Exercise objective:
Retype every line of the material below exactly as it appears, with no changes.

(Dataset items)

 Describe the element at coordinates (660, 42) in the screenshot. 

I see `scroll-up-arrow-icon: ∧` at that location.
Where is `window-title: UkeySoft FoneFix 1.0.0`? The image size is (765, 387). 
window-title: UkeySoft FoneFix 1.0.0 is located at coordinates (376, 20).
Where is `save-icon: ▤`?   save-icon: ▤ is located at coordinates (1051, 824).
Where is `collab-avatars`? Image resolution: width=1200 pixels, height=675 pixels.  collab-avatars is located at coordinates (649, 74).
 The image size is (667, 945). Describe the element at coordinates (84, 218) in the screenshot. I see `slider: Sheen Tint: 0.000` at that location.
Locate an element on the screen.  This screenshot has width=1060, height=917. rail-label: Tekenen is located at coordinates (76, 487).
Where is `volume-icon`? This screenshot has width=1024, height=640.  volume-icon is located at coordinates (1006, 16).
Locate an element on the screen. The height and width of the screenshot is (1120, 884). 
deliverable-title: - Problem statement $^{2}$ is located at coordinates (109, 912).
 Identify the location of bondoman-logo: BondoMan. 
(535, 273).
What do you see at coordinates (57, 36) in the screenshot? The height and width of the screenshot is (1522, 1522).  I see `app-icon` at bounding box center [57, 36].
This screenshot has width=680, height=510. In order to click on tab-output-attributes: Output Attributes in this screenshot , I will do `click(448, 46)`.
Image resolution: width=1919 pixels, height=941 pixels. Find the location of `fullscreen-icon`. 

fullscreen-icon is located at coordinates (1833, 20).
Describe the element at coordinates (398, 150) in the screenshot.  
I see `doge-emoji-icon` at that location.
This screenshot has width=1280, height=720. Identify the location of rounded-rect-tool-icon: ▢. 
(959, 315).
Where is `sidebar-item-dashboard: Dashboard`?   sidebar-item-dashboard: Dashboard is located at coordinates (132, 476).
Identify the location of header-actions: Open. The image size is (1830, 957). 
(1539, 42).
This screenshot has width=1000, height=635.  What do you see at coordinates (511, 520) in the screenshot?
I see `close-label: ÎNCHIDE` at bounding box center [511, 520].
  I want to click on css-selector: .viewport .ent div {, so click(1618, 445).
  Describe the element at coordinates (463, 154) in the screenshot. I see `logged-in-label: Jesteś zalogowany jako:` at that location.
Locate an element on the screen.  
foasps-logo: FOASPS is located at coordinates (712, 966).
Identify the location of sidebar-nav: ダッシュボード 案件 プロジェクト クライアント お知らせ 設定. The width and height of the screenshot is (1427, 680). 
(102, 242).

Answer for this exercise:
 Describe the element at coordinates (660, 42) in the screenshot. 

I see `scroll-up-arrow-icon: ∧` at that location.
Where is `window-title: UkeySoft FoneFix 1.0.0`? The image size is (765, 387). 
window-title: UkeySoft FoneFix 1.0.0 is located at coordinates (376, 20).
Where is `save-icon: ▤`?   save-icon: ▤ is located at coordinates (1051, 824).
Where is `collab-avatars`? Image resolution: width=1200 pixels, height=675 pixels.  collab-avatars is located at coordinates (649, 74).
 The image size is (667, 945). Describe the element at coordinates (84, 218) in the screenshot. I see `slider: Sheen Tint: 0.000` at that location.
Locate an element on the screen.  This screenshot has width=1060, height=917. rail-label: Tekenen is located at coordinates (76, 487).
Where is `volume-icon`? This screenshot has width=1024, height=640.  volume-icon is located at coordinates (1006, 16).
Locate an element on the screen. The height and width of the screenshot is (1120, 884). 
deliverable-title: - Problem statement $^{2}$ is located at coordinates (109, 912).
 Identify the location of bondoman-logo: BondoMan. 
(535, 273).
What do you see at coordinates (57, 36) in the screenshot? The height and width of the screenshot is (1522, 1522).  I see `app-icon` at bounding box center [57, 36].
This screenshot has width=680, height=510. In order to click on tab-output-attributes: Output Attributes in this screenshot , I will do `click(448, 46)`.
Image resolution: width=1919 pixels, height=941 pixels. Find the location of `fullscreen-icon`. 

fullscreen-icon is located at coordinates (1833, 20).
Describe the element at coordinates (398, 150) in the screenshot.  
I see `doge-emoji-icon` at that location.
This screenshot has width=1280, height=720. Identify the location of rounded-rect-tool-icon: ▢. 
(959, 315).
Where is `sidebar-item-dashboard: Dashboard`?   sidebar-item-dashboard: Dashboard is located at coordinates (132, 476).
Identify the location of header-actions: Open. The image size is (1830, 957). 
(1539, 42).
This screenshot has width=1000, height=635.  What do you see at coordinates (511, 520) in the screenshot?
I see `close-label: ÎNCHIDE` at bounding box center [511, 520].
  I want to click on css-selector: .viewport .ent div {, so click(1618, 445).
  Describe the element at coordinates (463, 154) in the screenshot. I see `logged-in-label: Jesteś zalogowany jako:` at that location.
Locate an element on the screen.  
foasps-logo: FOASPS is located at coordinates (712, 966).
Identify the location of sidebar-nav: ダッシュボード 案件 プロジェクト クライアント お知らせ 設定. The width and height of the screenshot is (1427, 680). 
(102, 242).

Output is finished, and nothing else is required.